Quizá seas feliz; pero quien mira,
viendo tu hado, para sí suspira.

No ver nunca la luz
era, creo, mejor. Mas nata, cuando
belleza soberana se despliega
por los miembros y el rostro,
y el mundo ya comienza
desde lejos ante ella a reclinarse;
cuando florece la esperanza, y mucho
antes que en torno a la radiosa frente
su fosco rayo la verdad destelle;
como vapor cuajado en nubecilla,
bajo formas fugaces a lo lejos,
disiparse, sin casi haber surgido,
y cambiar por oscuros
silencios de la tumba su futuro,
esto si al intelecto
feliz le parece, invade
de alta piedad al más valiente pecho.

Madre dura y llorada
desde el nacer de la animal familia,
natura, ilaudable maravilla,
que por matar engendras y alimentas,
si daño es del mortal muerte inmadura
¿por qué tú lo consientes
en esos inocentes?
si bien, ¿por qué funesta,
por qué, supremo mal,
a quien se marcha, a quien se queda en vida
inconsolable le haces la partida?

¡Mísera donde mire,
mísera donde clame o donde acuda,
esta sensible prole!
Plúgote que burlada
por la vida quedara
la espera juvenil; de afanes colma
la ola de años; al mal único amparo
la muerte; y ésta, segura meta,
ésta, ley inmutable,
pusiste al curso humano.
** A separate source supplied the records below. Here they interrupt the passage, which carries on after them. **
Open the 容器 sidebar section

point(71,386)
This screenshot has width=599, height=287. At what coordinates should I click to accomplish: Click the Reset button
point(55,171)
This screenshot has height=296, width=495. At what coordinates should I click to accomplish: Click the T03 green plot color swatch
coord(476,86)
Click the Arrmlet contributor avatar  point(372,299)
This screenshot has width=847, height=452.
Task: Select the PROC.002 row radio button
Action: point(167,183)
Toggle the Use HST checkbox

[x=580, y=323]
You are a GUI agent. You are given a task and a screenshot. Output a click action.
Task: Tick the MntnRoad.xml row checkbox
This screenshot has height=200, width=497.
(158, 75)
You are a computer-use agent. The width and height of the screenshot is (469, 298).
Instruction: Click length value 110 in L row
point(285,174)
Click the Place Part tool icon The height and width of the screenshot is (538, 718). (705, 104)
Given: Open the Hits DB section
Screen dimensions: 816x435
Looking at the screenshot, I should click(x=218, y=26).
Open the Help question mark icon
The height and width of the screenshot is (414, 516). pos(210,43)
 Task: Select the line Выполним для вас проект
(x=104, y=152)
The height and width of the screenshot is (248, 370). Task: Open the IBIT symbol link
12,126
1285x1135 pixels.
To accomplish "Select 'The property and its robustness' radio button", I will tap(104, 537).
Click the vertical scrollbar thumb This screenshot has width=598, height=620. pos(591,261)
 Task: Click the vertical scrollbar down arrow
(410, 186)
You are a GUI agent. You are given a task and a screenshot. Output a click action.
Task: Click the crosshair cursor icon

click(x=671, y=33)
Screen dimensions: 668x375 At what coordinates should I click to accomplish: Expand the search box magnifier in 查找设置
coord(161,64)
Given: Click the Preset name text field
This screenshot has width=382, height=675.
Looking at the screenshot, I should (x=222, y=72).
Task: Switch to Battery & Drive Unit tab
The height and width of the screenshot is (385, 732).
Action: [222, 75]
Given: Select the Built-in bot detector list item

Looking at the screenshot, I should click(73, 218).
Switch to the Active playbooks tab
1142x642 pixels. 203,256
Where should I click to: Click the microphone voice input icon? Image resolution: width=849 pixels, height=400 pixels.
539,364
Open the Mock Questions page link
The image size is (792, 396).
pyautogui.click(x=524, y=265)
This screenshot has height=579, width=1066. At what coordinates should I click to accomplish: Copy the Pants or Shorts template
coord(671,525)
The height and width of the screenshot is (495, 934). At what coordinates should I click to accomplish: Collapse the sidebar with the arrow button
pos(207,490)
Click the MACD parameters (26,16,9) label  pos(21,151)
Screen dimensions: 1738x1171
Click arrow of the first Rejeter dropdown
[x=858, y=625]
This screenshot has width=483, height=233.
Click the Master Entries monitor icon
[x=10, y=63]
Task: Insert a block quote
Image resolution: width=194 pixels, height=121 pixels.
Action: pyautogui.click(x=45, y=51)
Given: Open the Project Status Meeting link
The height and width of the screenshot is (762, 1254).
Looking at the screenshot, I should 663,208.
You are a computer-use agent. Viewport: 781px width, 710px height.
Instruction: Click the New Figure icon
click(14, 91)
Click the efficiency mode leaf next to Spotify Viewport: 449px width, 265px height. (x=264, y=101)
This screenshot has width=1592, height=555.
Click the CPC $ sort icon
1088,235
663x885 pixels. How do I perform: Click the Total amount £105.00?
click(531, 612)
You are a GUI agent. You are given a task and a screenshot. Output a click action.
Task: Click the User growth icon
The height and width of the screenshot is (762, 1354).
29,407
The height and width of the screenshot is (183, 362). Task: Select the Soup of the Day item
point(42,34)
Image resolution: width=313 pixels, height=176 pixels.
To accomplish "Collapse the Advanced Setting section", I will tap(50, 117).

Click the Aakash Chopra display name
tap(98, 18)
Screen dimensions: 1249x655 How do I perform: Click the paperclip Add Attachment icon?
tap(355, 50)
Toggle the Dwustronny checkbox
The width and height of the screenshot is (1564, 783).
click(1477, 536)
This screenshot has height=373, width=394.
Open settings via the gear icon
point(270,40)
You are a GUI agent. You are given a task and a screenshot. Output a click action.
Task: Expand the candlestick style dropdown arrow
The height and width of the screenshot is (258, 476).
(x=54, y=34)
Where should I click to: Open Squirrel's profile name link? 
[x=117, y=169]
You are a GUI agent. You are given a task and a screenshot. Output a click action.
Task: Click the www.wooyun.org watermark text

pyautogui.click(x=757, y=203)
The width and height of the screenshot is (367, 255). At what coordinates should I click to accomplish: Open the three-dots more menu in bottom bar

Ay, ¿por qué al cabo
de senda tan penosa, el fin al menos
feliz no prescribirnos? Y aun a aquella
que futura e indudable
en vida, siempre, llevamos ante el alma,
aquella que de afanes
fuera único consuelo,
cubrir con negros velos,
ceñir de triste sombra,
y espantoso a la vista
más que cualquier tormenta hacer el puerto?

Ya si desdicha es este
morir que nos destinas,
a nosotros que ignaros y sin culpa
ni voluntarios a la vida arrojas,
la del que muere es envidiable suerte
ante aquel que la muerte
siente de los que ama.
Pues si en verdad, como sin duda creo,
el vivir es desdicha,
gracia el morir, ¿quién nunca lograría,
aunque bien debería,
desear de los suyos la hora extrema,
para quedarse al cabo
de sí mismo privado,
ver del umbral llevarse
a la persona amada
con la que habrá pasado muchos años,
y adiós decir sin esperanza alguna
de encontrarla ya nunca
por la mundana senda;
y después solo, abandonado en tierra,
mirando en torno, a la hora acostumbrada
recordar la pasada compañía?
¿Cómo, ay, cómo, oh natura, tú soportas
arrancar de los brazos
al amigo el amigo,
al hermano el hermano,
el hijo al caro padre,
al amante el amor, y el uno extinto,
vivo al otro dejar? ¿Cómo pudiste
decretar necesario
tanto dolor, que sobreviva amando
al mortal el mortal? Mas por natura
otra cosa en sus actos,
que nuestro mal o nuestro bien se busca.